§ **What the task asks**
Your answer must be every line of the data that holds the string "Enable".

§ **Provided records**
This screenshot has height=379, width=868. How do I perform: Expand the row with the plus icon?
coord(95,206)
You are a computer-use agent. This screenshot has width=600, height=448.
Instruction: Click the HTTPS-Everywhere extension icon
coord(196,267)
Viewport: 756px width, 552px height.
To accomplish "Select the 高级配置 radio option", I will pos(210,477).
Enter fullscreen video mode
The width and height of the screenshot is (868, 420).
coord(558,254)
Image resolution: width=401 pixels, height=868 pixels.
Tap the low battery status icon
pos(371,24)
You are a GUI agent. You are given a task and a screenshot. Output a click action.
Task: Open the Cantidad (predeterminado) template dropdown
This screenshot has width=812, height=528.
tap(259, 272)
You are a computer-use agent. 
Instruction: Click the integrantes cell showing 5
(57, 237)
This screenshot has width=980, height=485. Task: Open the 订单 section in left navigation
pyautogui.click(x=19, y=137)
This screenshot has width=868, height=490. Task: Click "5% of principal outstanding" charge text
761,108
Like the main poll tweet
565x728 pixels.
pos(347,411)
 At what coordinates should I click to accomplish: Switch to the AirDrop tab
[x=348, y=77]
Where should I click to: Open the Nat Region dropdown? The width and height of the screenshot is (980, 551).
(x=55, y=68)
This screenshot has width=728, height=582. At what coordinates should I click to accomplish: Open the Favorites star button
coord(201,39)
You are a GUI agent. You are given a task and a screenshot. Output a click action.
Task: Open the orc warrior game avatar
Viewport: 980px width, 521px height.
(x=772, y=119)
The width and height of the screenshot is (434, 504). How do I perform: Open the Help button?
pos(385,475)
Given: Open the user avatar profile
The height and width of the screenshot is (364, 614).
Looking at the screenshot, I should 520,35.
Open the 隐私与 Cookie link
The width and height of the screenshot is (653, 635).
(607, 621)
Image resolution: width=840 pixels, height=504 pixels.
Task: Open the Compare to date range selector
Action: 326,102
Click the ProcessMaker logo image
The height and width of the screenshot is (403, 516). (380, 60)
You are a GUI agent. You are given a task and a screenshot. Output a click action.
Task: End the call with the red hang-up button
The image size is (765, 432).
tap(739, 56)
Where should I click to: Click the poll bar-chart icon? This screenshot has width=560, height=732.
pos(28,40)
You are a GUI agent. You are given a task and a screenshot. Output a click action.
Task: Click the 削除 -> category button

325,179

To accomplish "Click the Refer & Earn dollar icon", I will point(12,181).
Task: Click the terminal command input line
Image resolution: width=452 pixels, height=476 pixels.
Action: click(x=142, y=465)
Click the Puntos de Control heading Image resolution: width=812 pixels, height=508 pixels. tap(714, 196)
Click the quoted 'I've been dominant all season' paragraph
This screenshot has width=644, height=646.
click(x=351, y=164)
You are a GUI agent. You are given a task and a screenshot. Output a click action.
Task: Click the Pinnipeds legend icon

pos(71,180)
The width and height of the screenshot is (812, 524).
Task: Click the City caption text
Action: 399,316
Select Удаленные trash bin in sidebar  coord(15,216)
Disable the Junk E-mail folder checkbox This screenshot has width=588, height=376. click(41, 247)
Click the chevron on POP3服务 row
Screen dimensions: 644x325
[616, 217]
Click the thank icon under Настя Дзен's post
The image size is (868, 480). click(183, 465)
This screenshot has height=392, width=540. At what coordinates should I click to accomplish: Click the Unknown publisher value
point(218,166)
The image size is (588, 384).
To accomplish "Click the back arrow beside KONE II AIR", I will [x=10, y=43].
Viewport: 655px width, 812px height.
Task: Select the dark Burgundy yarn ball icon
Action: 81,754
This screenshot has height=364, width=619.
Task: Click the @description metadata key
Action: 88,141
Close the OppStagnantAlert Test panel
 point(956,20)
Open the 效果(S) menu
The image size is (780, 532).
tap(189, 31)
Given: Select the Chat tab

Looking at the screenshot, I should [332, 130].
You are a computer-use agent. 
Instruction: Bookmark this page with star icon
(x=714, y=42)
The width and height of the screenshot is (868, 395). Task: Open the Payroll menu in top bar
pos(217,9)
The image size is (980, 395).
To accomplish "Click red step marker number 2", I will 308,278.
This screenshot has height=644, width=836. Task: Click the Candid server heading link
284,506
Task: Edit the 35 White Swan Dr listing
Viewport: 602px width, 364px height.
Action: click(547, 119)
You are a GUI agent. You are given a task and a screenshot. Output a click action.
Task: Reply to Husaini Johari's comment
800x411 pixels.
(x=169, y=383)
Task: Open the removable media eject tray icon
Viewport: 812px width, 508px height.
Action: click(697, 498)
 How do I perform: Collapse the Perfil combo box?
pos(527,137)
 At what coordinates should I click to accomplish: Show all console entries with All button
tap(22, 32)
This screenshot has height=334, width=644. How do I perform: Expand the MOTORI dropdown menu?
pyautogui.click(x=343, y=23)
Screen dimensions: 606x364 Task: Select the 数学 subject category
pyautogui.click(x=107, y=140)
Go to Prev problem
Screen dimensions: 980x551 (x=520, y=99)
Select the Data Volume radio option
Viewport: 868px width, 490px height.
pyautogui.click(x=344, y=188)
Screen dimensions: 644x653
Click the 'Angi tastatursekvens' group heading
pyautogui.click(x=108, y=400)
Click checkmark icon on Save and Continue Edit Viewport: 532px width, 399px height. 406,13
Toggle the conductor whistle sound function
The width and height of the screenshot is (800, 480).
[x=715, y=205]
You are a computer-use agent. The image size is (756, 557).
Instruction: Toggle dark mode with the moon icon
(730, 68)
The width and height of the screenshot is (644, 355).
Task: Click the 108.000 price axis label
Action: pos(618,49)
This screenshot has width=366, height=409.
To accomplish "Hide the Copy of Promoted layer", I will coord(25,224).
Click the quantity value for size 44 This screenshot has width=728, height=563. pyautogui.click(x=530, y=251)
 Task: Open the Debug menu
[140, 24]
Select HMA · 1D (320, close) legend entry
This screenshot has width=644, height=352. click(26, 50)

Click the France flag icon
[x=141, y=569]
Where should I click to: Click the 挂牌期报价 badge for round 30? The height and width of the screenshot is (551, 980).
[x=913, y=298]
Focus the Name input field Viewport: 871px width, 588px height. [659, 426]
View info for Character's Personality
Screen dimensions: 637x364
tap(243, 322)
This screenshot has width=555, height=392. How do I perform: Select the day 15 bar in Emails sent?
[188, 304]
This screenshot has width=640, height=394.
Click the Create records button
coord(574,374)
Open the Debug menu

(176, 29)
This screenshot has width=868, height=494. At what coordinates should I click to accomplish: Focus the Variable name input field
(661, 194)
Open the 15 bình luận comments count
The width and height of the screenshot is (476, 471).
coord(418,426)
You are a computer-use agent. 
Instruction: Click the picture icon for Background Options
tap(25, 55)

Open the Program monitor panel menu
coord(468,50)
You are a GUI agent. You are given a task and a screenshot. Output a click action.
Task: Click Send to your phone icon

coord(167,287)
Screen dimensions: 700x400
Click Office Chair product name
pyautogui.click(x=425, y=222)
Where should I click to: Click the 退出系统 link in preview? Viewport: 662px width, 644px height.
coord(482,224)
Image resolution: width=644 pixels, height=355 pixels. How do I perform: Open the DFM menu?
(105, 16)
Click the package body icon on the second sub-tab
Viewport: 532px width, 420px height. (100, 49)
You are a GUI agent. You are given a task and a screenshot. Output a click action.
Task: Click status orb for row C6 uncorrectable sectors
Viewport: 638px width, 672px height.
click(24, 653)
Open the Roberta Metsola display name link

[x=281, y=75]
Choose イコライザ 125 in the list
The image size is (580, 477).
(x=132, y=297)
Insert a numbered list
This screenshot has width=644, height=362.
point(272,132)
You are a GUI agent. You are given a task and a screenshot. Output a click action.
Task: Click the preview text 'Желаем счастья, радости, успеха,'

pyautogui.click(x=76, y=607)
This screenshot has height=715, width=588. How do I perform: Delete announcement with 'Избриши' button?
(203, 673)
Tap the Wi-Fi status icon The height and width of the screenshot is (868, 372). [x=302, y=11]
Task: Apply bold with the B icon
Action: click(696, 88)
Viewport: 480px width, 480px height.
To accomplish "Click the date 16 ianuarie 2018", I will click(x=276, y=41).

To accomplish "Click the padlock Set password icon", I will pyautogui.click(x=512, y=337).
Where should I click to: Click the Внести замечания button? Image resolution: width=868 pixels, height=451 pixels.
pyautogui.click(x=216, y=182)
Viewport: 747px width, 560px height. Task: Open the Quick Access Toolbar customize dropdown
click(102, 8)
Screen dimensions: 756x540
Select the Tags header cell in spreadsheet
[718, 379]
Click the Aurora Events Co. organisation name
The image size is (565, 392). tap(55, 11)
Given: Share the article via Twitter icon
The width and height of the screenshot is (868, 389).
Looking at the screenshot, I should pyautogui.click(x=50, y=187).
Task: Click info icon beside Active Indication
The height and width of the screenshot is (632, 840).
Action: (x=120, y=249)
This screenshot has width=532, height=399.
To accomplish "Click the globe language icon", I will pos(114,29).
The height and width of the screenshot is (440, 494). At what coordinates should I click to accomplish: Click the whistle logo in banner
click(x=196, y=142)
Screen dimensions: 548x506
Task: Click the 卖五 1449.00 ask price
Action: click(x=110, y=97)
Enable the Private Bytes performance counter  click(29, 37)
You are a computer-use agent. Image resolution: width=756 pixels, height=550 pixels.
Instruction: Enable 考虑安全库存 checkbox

§ **Exercise solution**
Enable the Private Bytes performance counter  click(29, 37)
Instruction: Enable 考虑安全库存 checkbox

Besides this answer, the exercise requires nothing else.